Space Needle (Seattle, Washington, USA)

















Info

-Opened April 21st, 1962, and at that time was the tallest structure west of the Mississippi River
-605 ft
-"Legacy Light" is located on the top and shines on New Years Eve.


----------



## ZZ-II (May 10, 2006)

CN Tower of course


----------



## samsonyuen (Sep 23, 2003)

CN Tower or Space Needle. I don't like Calgary's lack of windows in the base.


----------



## Dreamlıneя (Jun 4, 2006)

Space Needle


----------



## eomer (Nov 15, 2003)

CN Tower by far: it is a wonder of the world.
Space Neadle got a cool design ans Skylon offer an amazing view.
Calgary's tower looks like a lighthouse...but it's too classical to compete with CN tower.


----------



## MDguy (Dec 16, 2006)

I would have to go with the CN tower or the space needle. I like them both the most. So I can't vote.


----------



## cardiff (Jul 26, 2005)

CN tower because of hight, but one day it will be surpassed (who knows when!) so i will go for the prettier space needle


----------



## Marcanadian (May 7, 2005)

by David G Kelly of Flickr.


----------



## Brendan (Feb 24, 2006)

Space Needle for me, I don't like the CN Tower much at all.


----------



## hkskyline (Sep 13, 2002)

Calgary Tower is too short, and the view of downtown isn't too spectacular since some skyscrapers reach the same height as the observation deck. CN Tower has a much farther view.


----------



## Dallas star (Jul 6, 2006)

CN tower duhh this thread is as good as closed!


----------



## Westsidelife (Nov 26, 2005)

The Space Needle.


----------



## J.P.V (Dec 10, 2006)

yeh, i went up there when i moved to Calgary, but I found out if I just walk up the street to the Petro Canada Center (red buildings) and got to the top floor, its cheaper and offers a better view haha, but yea Space Needle and CN are my favs


----------



## Krzyżak (Jan 12, 2005)

CN Tower of corse


----------



## kamil.bukowski (Mar 14, 2006)

CN Tower


----------



## mako22 (Jul 19, 2005)

CN tower is a mesterpiece made of concrete. Reminds me of shuttlecock and absolutely wins imo.


----------



## ToRoNto g-town (Nov 26, 2005)

cn 4 sho


----------



## Avatar (Sep 11, 2002)

The Calgary tower is arguably the most ugly tower in the world. Toilet plunger anyone?
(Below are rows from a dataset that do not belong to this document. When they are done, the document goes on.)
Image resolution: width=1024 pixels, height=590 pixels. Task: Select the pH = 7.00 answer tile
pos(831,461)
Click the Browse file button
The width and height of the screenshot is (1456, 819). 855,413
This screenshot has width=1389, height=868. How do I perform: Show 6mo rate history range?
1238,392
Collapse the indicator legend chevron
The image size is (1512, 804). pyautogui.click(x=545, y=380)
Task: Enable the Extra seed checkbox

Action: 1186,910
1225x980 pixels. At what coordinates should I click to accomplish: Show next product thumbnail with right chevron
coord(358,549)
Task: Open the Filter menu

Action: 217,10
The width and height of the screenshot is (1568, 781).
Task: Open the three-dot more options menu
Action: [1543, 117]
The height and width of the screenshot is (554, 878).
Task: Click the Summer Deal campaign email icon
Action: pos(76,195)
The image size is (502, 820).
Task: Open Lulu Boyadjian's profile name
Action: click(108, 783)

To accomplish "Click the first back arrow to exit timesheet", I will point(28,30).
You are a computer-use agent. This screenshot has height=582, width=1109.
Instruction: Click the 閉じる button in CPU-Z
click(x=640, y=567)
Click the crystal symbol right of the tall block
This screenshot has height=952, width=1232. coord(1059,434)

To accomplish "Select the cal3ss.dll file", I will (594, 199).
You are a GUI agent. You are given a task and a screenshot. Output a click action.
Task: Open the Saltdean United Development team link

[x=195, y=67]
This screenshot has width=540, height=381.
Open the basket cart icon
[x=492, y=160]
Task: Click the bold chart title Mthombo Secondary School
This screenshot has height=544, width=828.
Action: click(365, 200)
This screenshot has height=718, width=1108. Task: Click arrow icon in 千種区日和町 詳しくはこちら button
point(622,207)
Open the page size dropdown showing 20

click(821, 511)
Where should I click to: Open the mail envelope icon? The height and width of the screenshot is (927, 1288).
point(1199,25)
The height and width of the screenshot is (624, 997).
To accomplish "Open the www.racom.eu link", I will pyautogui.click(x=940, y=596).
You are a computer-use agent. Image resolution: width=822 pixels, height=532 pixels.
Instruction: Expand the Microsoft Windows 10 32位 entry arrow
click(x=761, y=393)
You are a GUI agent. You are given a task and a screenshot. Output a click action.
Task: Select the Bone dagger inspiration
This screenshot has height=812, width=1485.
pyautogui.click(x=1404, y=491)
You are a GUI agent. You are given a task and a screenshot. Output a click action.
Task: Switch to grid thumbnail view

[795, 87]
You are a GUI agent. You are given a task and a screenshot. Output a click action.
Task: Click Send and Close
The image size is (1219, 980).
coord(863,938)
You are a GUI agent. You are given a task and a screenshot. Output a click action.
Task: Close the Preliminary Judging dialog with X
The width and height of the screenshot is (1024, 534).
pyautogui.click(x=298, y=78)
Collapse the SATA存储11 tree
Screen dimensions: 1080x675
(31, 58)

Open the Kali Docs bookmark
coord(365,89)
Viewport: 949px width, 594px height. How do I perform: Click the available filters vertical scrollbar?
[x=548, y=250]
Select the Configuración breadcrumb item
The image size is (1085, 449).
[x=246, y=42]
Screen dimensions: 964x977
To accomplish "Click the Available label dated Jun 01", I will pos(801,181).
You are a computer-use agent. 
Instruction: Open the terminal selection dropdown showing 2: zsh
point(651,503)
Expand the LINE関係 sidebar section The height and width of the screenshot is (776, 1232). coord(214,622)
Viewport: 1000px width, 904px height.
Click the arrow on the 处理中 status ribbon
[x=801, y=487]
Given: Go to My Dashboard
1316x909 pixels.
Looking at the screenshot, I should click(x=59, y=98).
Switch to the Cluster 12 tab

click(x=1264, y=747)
The space needle is too retro now, it might have been good in its day but that look is so passe and dated now.

CN is IMO the best of this lot.


----------



## Avatar (Sep 11, 2002)

BTW where is the stratosphere? Which would be the only legit comparison to CN. All the others are far too short.


----------



## kiku99 (Sep 17, 2002)

Avatar said:


> BTW where is the stratosphere? Which would be the only legit comparison to CN. All the others are far too short.


Las Vegas.

i like the one in Seattle the most


----------